Telemetry
Metrics, traces, and monitoring - understanding what your application is doing in production.
Beyond Logging#
Logs tell you what happened. Telemetry tells you:
- How often things happen (metrics)
- How long things take (traces)
- What's connected to what (distributed tracing)
Together, they give you complete visibility into your application.

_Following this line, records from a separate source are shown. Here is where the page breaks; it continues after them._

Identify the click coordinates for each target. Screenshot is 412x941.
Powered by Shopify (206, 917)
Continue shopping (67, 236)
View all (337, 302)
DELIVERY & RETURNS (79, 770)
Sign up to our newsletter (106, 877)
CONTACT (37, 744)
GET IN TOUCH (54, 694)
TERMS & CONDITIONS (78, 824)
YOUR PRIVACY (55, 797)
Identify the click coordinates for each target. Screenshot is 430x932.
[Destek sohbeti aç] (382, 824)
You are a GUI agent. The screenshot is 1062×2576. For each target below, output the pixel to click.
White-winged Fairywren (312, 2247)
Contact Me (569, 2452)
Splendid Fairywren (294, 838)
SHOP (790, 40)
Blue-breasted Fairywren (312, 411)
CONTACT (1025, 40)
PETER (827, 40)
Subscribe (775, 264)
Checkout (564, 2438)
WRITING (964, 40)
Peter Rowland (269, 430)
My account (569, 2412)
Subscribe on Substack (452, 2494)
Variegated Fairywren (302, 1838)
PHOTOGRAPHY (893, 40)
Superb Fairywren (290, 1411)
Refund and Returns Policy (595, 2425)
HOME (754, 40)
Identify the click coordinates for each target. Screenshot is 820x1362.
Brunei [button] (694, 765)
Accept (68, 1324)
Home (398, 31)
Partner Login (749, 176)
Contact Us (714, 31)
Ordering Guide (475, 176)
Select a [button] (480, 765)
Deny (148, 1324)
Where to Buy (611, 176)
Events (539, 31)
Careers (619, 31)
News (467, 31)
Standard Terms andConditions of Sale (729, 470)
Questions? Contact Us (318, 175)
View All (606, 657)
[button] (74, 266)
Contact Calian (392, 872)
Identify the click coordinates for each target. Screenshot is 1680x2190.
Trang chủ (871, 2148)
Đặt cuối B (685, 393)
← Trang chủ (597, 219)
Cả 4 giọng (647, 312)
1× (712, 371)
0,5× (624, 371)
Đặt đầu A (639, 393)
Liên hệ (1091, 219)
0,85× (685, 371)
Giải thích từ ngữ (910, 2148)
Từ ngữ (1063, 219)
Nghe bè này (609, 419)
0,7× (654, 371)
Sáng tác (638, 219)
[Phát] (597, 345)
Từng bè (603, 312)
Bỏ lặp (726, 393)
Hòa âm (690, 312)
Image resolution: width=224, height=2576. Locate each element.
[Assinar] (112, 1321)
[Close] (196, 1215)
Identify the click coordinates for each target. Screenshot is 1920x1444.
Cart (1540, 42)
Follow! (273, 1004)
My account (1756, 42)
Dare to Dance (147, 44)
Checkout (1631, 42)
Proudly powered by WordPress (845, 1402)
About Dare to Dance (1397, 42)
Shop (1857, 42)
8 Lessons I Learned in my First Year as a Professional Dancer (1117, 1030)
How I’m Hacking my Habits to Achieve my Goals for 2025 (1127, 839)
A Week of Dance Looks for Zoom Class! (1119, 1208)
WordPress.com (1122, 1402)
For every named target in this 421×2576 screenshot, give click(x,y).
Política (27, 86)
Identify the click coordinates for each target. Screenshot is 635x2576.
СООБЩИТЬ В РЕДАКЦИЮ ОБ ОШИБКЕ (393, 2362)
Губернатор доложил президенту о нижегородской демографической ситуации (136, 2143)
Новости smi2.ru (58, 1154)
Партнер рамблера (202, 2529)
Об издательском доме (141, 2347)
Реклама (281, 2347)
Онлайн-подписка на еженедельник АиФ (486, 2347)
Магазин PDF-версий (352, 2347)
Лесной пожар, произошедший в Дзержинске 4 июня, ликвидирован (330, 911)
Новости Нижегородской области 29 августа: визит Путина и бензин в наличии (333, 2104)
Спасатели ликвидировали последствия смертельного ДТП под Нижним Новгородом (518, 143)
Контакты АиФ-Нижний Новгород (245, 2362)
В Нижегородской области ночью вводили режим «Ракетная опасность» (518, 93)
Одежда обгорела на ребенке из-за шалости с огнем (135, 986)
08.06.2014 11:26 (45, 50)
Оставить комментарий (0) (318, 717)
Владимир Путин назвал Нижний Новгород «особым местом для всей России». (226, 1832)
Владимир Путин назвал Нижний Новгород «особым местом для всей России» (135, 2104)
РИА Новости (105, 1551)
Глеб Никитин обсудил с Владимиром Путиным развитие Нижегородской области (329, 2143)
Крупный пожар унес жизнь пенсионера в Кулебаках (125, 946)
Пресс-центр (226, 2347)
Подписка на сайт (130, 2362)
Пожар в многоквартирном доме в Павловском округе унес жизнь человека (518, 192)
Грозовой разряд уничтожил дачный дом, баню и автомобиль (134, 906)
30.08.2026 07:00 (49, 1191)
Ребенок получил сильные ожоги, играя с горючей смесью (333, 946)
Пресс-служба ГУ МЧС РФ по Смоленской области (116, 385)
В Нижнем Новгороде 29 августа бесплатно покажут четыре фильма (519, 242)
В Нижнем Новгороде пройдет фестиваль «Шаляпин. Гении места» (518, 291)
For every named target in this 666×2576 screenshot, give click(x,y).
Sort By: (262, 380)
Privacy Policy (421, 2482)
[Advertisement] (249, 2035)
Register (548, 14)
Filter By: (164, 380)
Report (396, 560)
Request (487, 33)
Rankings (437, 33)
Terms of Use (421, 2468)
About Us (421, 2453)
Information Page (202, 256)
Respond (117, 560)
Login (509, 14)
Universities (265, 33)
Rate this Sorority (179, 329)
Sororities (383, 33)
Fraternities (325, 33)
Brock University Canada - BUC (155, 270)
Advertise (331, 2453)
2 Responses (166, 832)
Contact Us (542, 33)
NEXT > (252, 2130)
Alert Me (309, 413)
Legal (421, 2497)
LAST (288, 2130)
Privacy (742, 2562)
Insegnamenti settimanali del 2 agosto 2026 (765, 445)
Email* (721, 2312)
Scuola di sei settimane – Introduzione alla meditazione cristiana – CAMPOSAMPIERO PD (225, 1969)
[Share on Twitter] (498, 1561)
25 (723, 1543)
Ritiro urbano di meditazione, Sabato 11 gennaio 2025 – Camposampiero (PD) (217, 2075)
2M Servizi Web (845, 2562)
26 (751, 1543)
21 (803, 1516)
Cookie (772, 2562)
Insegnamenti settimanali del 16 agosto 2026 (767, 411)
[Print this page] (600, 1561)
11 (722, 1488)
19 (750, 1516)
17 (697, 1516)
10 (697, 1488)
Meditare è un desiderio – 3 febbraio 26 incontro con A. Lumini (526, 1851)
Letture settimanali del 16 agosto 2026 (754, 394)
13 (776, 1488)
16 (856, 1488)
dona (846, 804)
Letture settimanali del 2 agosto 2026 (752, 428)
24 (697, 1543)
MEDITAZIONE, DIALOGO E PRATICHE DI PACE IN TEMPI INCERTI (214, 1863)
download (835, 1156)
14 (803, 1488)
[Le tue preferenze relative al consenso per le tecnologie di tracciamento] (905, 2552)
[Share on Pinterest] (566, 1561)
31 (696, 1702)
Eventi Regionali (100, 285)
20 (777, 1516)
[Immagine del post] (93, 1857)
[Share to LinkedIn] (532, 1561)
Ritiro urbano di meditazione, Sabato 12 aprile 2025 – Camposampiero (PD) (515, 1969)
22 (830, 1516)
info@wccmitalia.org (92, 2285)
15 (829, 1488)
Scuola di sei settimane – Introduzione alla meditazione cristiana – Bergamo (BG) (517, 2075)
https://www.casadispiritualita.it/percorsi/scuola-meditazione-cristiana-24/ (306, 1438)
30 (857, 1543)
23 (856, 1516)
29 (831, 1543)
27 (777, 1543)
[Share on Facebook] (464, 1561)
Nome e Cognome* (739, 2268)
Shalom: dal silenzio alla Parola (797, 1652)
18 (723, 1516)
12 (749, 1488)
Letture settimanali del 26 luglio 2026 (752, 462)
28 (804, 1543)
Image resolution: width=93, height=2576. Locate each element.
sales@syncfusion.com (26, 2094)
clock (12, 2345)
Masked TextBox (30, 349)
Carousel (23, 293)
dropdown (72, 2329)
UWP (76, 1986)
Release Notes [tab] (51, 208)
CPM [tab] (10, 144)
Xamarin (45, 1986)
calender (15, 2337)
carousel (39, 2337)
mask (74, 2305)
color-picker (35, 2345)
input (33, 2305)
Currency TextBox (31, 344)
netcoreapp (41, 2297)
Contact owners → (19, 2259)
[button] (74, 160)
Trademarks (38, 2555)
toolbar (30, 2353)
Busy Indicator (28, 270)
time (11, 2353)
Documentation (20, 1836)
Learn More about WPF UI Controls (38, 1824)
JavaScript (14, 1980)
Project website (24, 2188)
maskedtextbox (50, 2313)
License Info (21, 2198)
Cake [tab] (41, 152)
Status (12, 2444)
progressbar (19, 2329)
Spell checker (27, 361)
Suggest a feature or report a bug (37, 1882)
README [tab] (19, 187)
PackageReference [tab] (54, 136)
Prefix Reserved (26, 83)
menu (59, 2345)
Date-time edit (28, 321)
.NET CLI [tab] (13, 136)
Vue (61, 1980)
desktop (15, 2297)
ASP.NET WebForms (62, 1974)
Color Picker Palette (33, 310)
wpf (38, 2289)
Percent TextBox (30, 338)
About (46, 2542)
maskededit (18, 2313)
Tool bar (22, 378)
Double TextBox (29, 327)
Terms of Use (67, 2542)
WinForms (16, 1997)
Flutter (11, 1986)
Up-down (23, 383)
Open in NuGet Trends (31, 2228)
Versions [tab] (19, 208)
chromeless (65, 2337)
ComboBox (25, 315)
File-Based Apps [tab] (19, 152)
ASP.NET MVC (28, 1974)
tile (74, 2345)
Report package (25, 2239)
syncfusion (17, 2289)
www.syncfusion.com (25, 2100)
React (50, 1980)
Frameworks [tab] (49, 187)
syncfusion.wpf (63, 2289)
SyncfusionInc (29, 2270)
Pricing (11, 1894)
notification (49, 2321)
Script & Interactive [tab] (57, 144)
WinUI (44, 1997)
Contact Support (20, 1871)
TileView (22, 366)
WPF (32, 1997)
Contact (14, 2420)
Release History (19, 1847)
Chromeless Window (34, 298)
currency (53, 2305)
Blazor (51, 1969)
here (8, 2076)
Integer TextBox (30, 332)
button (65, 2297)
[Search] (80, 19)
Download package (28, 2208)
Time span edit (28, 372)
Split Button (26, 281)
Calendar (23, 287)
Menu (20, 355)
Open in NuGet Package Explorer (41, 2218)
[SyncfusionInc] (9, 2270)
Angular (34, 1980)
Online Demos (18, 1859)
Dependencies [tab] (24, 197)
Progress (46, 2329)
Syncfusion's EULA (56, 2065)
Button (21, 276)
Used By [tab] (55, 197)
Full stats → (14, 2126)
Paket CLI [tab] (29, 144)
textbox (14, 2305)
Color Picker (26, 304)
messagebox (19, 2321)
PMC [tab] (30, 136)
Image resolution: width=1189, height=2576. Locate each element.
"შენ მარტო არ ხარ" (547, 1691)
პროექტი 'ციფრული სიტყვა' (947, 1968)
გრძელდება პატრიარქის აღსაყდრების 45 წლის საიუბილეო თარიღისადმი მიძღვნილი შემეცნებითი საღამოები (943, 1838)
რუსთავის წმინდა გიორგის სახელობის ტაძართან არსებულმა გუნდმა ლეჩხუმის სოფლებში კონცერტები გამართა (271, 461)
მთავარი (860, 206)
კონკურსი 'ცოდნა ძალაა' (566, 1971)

The Three Pillars of Observability#
1. Logs#
What happened, in detail.
"User 123 logged in at 14:23:45"
"Order 456 failed: payment declined"
2. Metrics#
Numbers over time.
requests_total: 1,234,567
response_time_p99: 245ms
error_rate: 0.1%
active_users: 523
3. Traces#
Request flow across services.
Request → API Gateway → Auth Service → User Service → Database
[2ms] [15ms] [8ms] [25ms]
Simple Metrics with prom-client#
npm install prom-client
// src/utils/metrics.js
import client from 'prom-client';
// Collect default metrics (CPU, memory, etc.)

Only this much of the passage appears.